* **WHAT TO WORK ON**:
#1 In the mortality insights passage, what happens if overdispersion is not allowed for?
#2 Summarize the mortality insights passage in three sentences.
#3 Carry the mortality insights passage forward from its last bullet point.

* **SOURCE PASSAGE**:
□ □ □ □ □

These are the collated mortality insights from all my blog articles.

Insight 1. Always allow for overdispersion

If you don’t allow for overdispersion then you will underestimate uncertainty and overfit models.

[Original article]

Insight 2. Experience data is ‘measurable

Provided we use measures, we’ll always get the same answer regardless of how an experience dataset is partitioned.

In particular, there is no need

  • for experience time periods to be contiguous1 – the sole requirement is that elements of the experience datasets do not intersect, or
  • to track individuals across experience datasets relating to different time periods2.

[Original article]

Insight 3. The continuous time definitions of A and E are canonical

The continuous time definitions of \(A\) and \(E\) are measures and the canonical definitions of actual and expected deaths.

Other definitions can lead to confusion – usually over \(\text{E}\) vs true expectation – and spurious complexity.

[Original article]

Insight 4. The expected value of AE is zero

If \(\mu\) is the true mortality then the expected value of \(\text{A}f-\text{E}f\) is zero

  • for any variable \(f\) (even if \(f\) was used to fit the mortality in question), and
  • for any subset of the experience data (provided the choice of subset does not depend on E2R information).

□ □ □ □ □

* **RECORDS SHOWN**:

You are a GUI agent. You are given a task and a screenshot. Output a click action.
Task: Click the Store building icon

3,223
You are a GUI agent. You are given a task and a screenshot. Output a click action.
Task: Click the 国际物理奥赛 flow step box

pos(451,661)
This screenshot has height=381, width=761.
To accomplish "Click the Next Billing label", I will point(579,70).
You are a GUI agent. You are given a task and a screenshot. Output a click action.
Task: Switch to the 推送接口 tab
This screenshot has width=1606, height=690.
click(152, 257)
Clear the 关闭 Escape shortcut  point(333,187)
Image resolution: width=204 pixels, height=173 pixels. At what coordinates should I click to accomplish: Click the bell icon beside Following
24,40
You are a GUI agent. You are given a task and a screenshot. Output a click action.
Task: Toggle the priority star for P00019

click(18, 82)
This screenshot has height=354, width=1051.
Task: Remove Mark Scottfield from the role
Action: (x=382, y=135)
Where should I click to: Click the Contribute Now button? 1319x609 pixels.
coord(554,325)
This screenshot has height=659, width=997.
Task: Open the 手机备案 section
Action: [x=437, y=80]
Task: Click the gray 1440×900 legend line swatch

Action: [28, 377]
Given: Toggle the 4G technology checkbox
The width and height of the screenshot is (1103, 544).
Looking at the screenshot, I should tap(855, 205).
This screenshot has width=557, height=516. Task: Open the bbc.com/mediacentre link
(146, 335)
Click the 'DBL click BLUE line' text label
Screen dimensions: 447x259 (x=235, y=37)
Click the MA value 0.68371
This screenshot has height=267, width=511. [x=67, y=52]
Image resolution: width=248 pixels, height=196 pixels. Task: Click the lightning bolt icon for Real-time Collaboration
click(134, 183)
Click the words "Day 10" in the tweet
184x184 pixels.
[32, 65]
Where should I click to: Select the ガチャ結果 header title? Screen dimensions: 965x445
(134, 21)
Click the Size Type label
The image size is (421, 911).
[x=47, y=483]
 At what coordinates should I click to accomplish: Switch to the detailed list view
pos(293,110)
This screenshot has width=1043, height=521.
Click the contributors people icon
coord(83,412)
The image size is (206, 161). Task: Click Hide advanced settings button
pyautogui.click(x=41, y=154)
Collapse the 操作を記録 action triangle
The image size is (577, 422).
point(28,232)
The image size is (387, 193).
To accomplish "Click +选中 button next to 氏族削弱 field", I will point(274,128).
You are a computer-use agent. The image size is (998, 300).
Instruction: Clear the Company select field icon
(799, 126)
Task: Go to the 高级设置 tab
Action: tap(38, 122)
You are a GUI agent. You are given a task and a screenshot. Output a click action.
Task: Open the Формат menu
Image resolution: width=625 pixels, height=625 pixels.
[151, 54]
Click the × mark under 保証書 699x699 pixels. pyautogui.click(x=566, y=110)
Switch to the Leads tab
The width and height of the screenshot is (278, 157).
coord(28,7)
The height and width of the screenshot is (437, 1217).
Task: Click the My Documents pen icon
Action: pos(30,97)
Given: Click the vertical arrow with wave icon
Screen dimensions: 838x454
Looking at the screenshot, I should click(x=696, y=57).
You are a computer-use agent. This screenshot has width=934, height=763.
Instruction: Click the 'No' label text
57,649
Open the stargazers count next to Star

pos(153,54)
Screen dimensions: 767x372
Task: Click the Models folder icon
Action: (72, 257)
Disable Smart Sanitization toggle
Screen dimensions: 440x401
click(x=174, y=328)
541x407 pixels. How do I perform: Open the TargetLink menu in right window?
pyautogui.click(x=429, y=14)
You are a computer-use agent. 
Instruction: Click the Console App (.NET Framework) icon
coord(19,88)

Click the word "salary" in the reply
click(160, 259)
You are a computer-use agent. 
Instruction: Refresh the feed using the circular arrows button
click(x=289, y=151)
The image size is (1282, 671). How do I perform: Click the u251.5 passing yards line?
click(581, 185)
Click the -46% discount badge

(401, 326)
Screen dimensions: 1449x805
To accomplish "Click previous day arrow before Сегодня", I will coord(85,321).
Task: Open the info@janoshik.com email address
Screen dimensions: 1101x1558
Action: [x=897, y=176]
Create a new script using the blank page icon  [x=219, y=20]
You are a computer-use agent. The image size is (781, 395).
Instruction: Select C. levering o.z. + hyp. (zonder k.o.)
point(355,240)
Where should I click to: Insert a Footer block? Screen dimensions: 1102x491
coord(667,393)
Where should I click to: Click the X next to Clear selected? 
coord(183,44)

□ □ □ □ □

* **RESPONSES**:
#1 You will underestimate uncertainty and overfit models.

#2 The passage collects mortality insights from blog articles, beginning with the advice to always allow for overdispersion so as not to underestimate uncertainty and overfit models. It states that using measures gives the same answer however an experience dataset is partitioned, and that the continuous time definitions of A and E are the canonical definitions of actual and expected deaths. It also states that if μ is the true mortality, the expected value of Af − Ef is zero for any variable f and for any subset of the experience data chosen without depending on E2R information.

#3
[Original article]

Insight 5. The same machinery that defines AE can be used to estimate its uncertainty

If \(\mu\) is the true mortality then the variance of \(\text{A}f-\text{E}f\) equals the expected value of \(\text{E}f^2\).

(This is before allowing for overdispersion.)

[Original article]

Insight 6. A/E variance increases with concentration

\(\sqrt{\text{E}w^2} / \text{E}w\), where \(w\ge0\) is a useful and recurring measure of effective concentration in relation to mortality uncertainty. It implies that the more concentrated the experience data (in some sense) then the greater the variance of observed mortality.

Using unweighted variance without adjustment to estimate weighted statistics will likely understate risk.

[Original article]


  1. An obvious example is excluding mortality experience from the height of the COVID-19 pandemic, potentially resulting in non-contiguous data from before and after the excluded time period. 

  2. Tracking individuals across experience datasets for different time periods may however be a very sensible data check.